Mohler notes in the book that the church has historically stood on a three-footed stool of instruction: the Ten Commandments, the Lord’s Prayer and the Apostles’ Creed. This book is the second in a trilogy exploring the three foundational texts, with his 2009 book, “Words From the Fire: Hearing the Voice of God in the Ten Commandments,” being the first installment.

The book opens with an overview of the discipline of prayer in Chapter 1, then moves to a line-by-line exposition of the Lord’s Prayer in subsequent chapters. It concludes with an epilogue about the doxology (“For yours is the kingdom and the power and the glory forever, Amen”), which is likely not original to the text of Matthew but is still right for worshipping Christians to pray, Mohler writes in the book.

Commonly, evangelicals resist formulaic or premeditated prayers, but Mohler sees the Lord’s Prayer as providing a model for all believers to follow, just as the disciples did. Not all prayer has to be spontaneous, he said, nor is it helpful to approach God in a conversational or relaxed way. Rather, Mohler believes the church should embrace established forms of prayer like those found throughout the Scriptures — the kind of prayer that recognizes God’s reign over all things and submits to Him as both Lord and Father.

Prayer is one of the means by which Christians can commune with the living God, with the Lord’s Prayer encouraging the follower of Christ to come to God as Father and giving them a unique and intimate relationship with their Creator, according to Mohler.

“This is not an artificial kind of chatty sentimentality in which we insinuate that God is our buddy,” Mohler said. “This is the kind of communion that an earthly citizen would have perhaps with an earthly king. There is always a distinction between the king and the subject. The relationship is no less real — just now the relationship is all the more precious. Who are we that the Lord God, Creator of heaven and earth, would care about us or know us, much less want to hear from us?”

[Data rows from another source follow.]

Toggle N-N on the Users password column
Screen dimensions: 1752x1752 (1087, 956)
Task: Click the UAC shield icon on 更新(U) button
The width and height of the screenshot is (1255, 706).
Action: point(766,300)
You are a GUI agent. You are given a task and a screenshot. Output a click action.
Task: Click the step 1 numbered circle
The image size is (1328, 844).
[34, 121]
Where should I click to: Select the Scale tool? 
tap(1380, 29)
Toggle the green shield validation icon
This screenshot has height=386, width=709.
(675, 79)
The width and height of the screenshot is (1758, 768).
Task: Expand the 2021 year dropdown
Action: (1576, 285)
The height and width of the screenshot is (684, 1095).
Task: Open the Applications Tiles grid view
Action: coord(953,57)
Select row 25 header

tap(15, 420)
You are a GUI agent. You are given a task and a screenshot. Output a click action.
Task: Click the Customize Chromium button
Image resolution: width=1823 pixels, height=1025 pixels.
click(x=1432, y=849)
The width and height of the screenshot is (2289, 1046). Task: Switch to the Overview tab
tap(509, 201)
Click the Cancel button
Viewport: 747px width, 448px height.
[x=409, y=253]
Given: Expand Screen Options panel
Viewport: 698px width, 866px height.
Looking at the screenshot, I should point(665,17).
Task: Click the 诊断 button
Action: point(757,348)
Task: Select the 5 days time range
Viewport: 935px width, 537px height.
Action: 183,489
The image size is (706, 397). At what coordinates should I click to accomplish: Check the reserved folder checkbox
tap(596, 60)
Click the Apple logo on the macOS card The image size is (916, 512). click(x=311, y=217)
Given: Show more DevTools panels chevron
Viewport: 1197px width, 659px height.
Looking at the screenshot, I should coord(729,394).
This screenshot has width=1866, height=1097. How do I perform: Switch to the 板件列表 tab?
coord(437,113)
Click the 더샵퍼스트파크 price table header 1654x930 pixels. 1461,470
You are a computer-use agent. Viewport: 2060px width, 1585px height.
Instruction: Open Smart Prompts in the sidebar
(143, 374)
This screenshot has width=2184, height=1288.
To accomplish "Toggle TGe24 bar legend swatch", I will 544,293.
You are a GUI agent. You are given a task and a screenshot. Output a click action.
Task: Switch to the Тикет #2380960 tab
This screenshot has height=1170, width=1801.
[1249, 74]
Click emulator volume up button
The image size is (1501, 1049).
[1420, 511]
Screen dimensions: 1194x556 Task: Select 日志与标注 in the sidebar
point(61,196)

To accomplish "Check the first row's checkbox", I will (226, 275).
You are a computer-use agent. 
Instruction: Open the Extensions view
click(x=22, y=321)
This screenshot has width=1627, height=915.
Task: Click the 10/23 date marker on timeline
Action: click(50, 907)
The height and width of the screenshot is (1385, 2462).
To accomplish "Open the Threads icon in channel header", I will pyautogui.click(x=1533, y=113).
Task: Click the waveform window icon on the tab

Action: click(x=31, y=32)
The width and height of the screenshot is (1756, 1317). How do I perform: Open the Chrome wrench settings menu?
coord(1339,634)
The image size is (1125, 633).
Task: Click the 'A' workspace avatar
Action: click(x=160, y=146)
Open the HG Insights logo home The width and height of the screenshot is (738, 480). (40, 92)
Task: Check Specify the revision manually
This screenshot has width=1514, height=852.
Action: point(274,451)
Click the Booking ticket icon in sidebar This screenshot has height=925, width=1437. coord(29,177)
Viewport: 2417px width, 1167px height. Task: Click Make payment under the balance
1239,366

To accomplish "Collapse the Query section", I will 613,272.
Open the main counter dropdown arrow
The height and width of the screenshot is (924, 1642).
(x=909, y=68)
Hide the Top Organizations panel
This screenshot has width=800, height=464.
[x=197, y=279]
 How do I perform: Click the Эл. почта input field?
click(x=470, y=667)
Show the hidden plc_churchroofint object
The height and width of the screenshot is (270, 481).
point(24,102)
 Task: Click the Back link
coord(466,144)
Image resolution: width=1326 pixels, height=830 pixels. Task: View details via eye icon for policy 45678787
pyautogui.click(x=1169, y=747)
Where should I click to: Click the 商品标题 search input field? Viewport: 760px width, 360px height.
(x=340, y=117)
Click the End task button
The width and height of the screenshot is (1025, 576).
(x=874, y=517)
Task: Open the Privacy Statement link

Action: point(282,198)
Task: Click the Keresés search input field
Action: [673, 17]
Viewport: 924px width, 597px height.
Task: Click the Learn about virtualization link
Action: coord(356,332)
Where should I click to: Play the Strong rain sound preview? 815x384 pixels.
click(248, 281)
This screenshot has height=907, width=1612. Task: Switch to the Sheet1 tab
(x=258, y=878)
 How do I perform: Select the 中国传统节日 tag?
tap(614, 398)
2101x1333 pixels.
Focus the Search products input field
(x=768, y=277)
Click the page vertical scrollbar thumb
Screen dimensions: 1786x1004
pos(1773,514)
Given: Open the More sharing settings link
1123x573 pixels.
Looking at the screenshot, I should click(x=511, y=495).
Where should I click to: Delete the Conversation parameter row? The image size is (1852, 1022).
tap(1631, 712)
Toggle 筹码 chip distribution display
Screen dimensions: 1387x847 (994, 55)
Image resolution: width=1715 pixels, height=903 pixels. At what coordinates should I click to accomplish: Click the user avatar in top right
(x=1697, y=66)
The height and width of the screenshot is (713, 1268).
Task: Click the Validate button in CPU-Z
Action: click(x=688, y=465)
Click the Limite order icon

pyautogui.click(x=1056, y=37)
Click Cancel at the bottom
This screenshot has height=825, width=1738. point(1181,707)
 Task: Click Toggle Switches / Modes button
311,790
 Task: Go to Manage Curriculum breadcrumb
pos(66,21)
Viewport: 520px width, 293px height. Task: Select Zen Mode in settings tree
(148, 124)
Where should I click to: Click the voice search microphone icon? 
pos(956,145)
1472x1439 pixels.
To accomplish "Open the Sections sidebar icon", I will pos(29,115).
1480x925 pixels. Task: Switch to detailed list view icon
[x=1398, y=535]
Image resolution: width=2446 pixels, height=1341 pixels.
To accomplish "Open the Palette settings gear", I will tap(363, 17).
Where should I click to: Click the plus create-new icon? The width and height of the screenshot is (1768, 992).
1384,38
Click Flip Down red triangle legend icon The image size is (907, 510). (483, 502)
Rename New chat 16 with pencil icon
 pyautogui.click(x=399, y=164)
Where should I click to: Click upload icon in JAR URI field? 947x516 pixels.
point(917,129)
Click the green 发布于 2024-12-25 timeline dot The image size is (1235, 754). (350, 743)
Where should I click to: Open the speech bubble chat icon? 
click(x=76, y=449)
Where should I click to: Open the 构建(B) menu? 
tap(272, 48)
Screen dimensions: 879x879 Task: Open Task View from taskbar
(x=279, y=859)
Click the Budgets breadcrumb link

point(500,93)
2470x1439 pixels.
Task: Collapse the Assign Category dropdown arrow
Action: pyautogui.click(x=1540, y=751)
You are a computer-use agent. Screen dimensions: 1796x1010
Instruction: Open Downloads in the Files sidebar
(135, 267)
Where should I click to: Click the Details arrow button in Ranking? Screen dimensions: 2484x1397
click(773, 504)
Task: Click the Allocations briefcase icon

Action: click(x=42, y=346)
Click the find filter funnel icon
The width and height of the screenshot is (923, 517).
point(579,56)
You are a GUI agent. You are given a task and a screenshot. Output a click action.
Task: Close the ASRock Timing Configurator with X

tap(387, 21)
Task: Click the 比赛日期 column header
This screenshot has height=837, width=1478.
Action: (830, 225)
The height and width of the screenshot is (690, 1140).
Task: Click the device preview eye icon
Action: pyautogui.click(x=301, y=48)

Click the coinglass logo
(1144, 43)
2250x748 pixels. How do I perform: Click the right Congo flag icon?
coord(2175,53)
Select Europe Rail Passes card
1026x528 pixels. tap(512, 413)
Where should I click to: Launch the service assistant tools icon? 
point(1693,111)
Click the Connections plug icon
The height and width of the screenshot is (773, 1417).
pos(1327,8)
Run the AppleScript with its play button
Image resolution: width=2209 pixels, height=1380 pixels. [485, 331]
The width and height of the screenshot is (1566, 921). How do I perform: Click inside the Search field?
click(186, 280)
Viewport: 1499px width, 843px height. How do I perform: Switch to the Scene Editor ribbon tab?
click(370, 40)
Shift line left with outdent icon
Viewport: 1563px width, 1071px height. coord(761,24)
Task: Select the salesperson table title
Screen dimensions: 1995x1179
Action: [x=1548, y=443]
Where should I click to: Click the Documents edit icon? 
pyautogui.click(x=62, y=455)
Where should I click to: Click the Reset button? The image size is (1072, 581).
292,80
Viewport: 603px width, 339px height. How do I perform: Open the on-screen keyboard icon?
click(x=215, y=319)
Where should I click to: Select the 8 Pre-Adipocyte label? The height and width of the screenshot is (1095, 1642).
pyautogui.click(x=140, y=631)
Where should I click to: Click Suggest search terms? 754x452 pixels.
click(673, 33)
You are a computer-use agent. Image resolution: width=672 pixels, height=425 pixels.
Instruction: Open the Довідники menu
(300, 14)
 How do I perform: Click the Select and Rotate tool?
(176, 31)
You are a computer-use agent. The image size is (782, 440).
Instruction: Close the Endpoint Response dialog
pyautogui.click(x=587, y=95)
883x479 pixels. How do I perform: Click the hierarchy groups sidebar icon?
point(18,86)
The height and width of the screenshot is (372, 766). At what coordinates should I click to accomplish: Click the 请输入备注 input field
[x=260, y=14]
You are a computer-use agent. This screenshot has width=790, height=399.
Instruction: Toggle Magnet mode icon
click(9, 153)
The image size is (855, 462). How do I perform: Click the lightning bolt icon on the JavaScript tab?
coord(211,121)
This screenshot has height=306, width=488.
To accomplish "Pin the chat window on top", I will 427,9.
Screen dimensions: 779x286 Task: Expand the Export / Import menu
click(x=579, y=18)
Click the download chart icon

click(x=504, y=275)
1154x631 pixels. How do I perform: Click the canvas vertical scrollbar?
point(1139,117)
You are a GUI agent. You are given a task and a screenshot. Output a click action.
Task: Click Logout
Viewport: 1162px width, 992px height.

Western Christians will recite one of the central ideas of the Lord’s Prayer — “give us this day our daily bread” — without the daily uncertainty where their meals will come from, Mohler said. But when they read the Bible, Christians need to remember how most fellow believers have read it throughout the 2,000 years of church history, Mohler argued, along with recognizing that even most 21st-century Christians worldwide go hungry.

Still, “daily bread” is a metaphor for God’s provision, according to Mohler, so American believers should always rely on the Father for their daily spiritual sustenance.

One of the dominant forms of prayer in American culture, Mohler noted, is that of supplication and intercession — asking God to use His power on behalf of believers. Many Wednesday night prayer meetings become a laundry list of requests regarding the health of family members or for wisdom in decision-making. That way of praying is not wrong, Mohler said. God commands Christians to bring their concerns before the Father. But prayer is more than that, he said. Prayer is oriented toward the Kingdom of God. It is not merely supplicational; it is eschatological. It is motivated by a desire to see the world made right through the spread of the Gospel, Mohler writes.

“We are praying that we want to see persons come to know the one true and living God,” he said. “We want to see Jesus made famous. We want to see the poor taken care of. We want to see the hungry fed. We want to see righteousness prevail. We want to see mercy demonstrated.”